I verified that setting this to 0 in my local experiment (here and below), worked in simple cases.
In the general case you need to translate between MLIR and NP offsets similarly as you do for strides.
I tried setting this to multiple different values and it worked. If offset is represented as a number of elements in MLIR, then the offset should be 1. Similarly, it should be 1 * nparray.itemsize while converting back to NumPy from memrefs world.
I am unclear what "it worked" means in the absence of more context on what you tried?
Please note that lowering will do the right thing in the static case here: https://github.com/llvm/llvm-project/blob/main/mlir/lib/Conversion/StandardToLLVM/StandardToLLVM.cpp#L3399.
For instance, this commit will fail with an offset different than 0 (at runtime, in this case I hardcoded 0 for expediency while awaiting for this PR to land) : https://github.com/google/iree-llvm-sandbox/commit/87015b29c5f7cbc445bd85e1ce4a5d7597e80361.
The underlying reason is that after tiling, the offset becomes dependence on the loop IV (i.e. the memref has a static ? in its type) and then the dynamic branch of the StandardToLLVM.cpp will kick in.
@mehdi_amini not yet, the author should at the very least set the 2 offsets to 0 to as described in the commit message of https://github.com/google/iree-llvm-sandbox/commit/87015b29c5f7cbc445bd85e1ce4a5d7597e80361, so that it passes without crashing.
I'm fine with iterating in-tree once that is fixed.
I don't quite indeed this x.offset = ctypes.c_longlong(4)?

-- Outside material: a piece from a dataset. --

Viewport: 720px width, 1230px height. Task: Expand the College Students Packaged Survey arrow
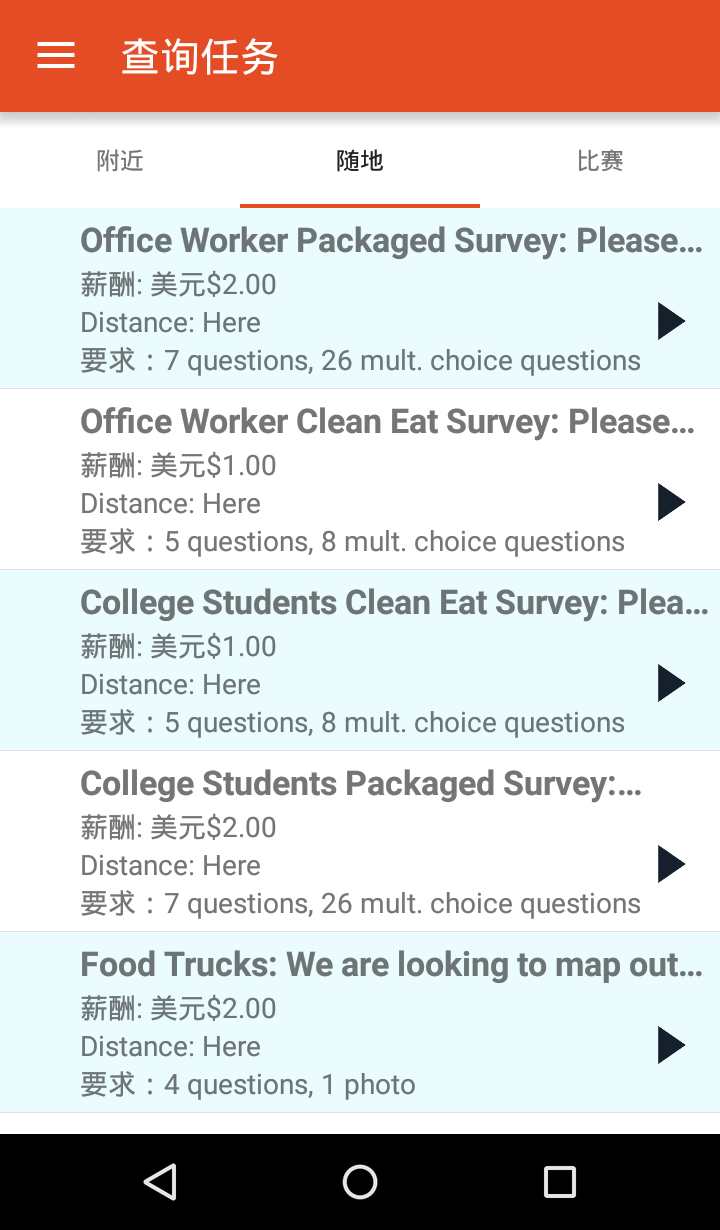pyautogui.click(x=671, y=864)
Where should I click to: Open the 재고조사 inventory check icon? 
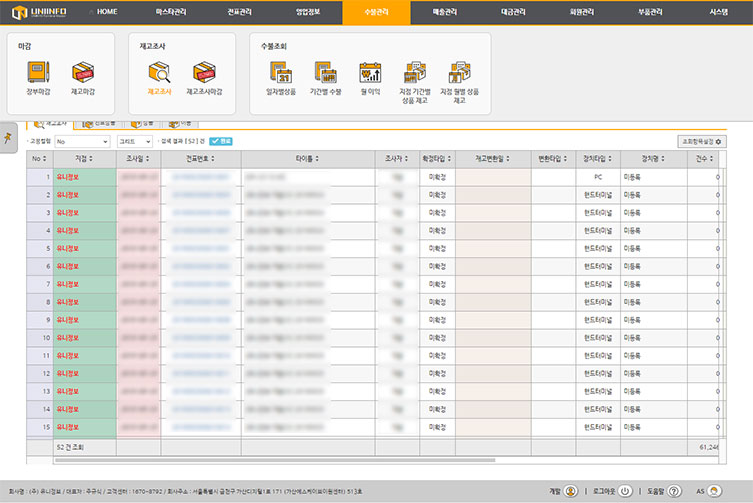tap(159, 73)
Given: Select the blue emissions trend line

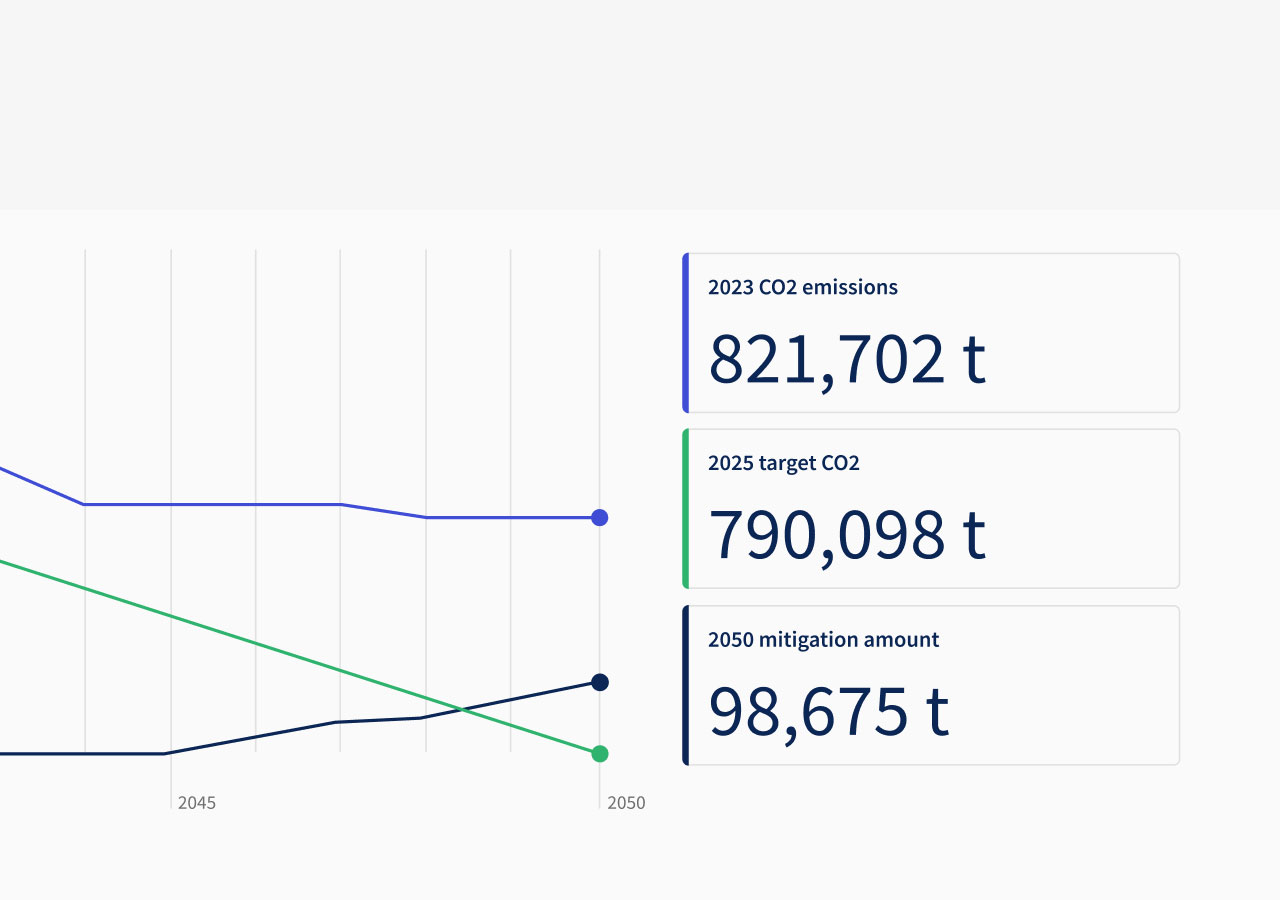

Shouldn't it always be zero? I suspect Numpy is baking the offset into the pointer we get with nparray.ctypes.data_as.
@mehdi_amini indeed, in https://numpy.org/doc/stable/reference/generated/numpy.ndarray.html we can see:
>>> np.ndarray((2,), buffer=np.array([1,2,3]), ... offset=np.int_().itemsize, ... dtype=int) # offset = 1*itemsize, i.e. skip first element array([2, 3])
as well as the default = 0 for offset:
class numpy.ndarray(shape, dtype=float, buffer=None, offset=0, strides=None, order=None)[source]¶
0 is the right value to use for now.
When we do morer fancy numpy / linalg level subviews etc it will be a different story; but for now anything else than 0 will crash non-trivial cases.
Right, but the ctypes interface does not expose the offset, so I wonder if in such cases the offset that you provide on construction will not just be computed in the "data" field internally (I could check the source code for ndarray...)
It supports a subset of cases (e.g. anything that takes subviews and crosses the NP -> MLIR or MLIR -> NP boundary should be considered broken atm).
+1 on adding a simple mixed static / dynamic 2-D add and compare against NP's.